REQUIRED TASK →
Arrange the lines of the records below, from the line containing "[button] (1416, 28)" through the end of the records, as a JSON list of strings with one string per line and no blank lines. Leave the pictures out of the list.

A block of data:
━━━━━━━━━━

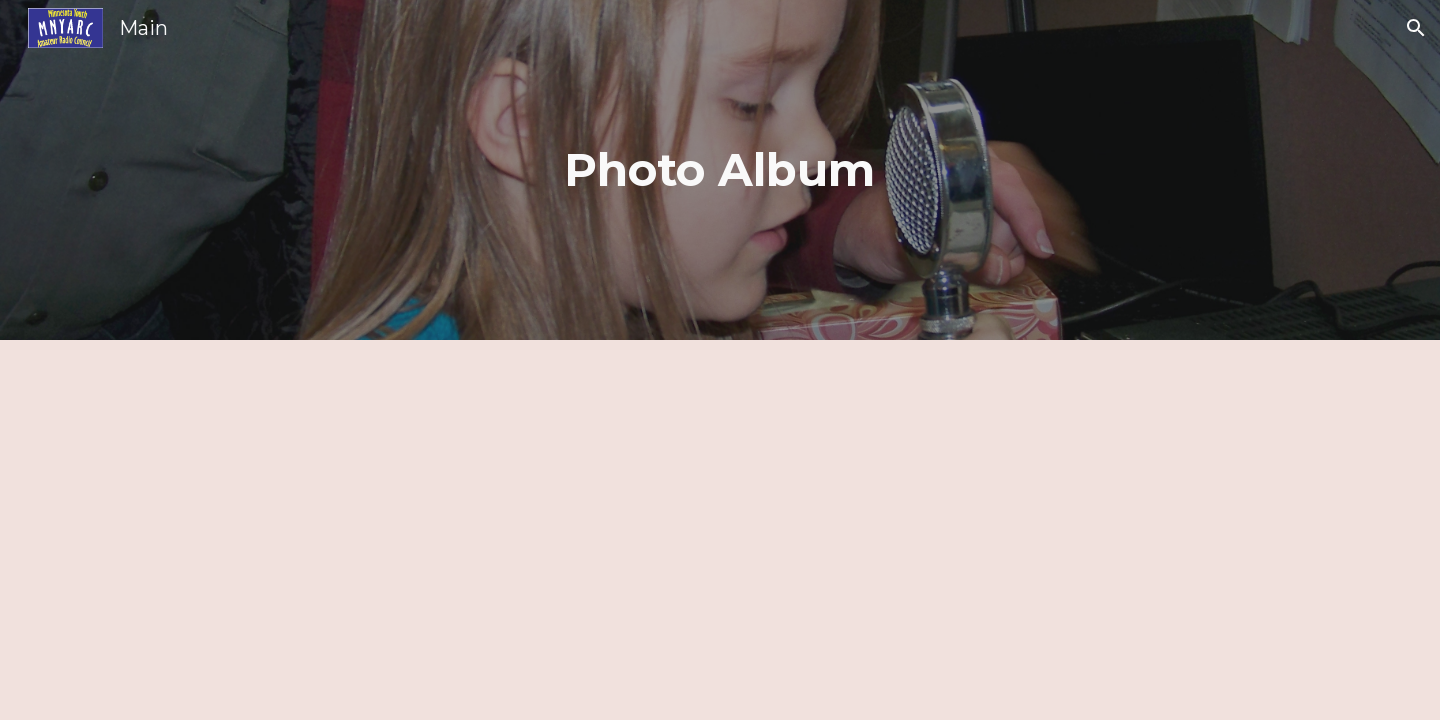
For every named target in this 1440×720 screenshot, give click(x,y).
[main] (720, 170)
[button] (1416, 28)
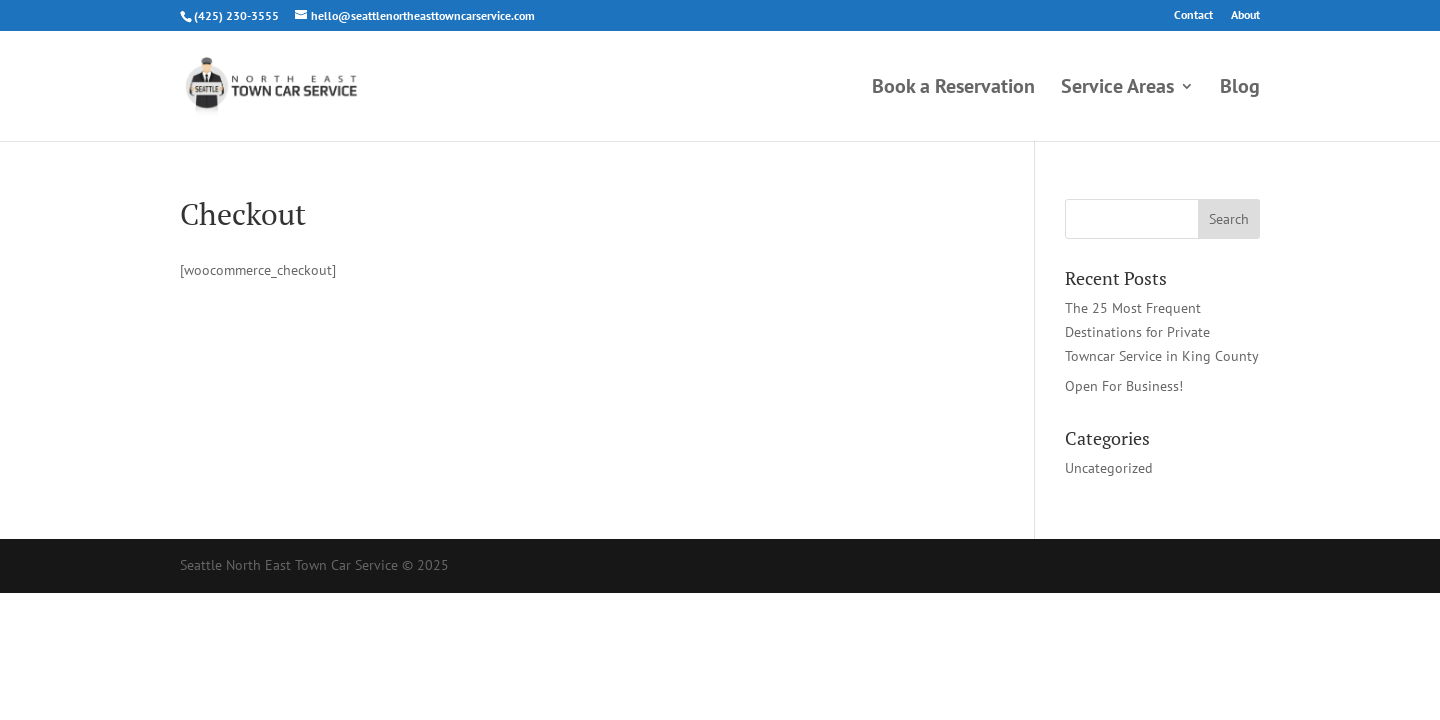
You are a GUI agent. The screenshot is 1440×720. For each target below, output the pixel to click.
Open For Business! (1124, 386)
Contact (1193, 15)
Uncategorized (1109, 468)
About (1245, 15)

━━━━━━━━━━

FINISHED EXERCISE →
[
  "[button] (1416, 28)",
  "You are a GUI agent. The screenshot is 1440×720. For each target below, output the pixel to click.",
  "Open For Business! (1124, 386)",
  "Contact (1193, 15)",
  "Uncategorized (1109, 468)",
  "About (1245, 15)"
]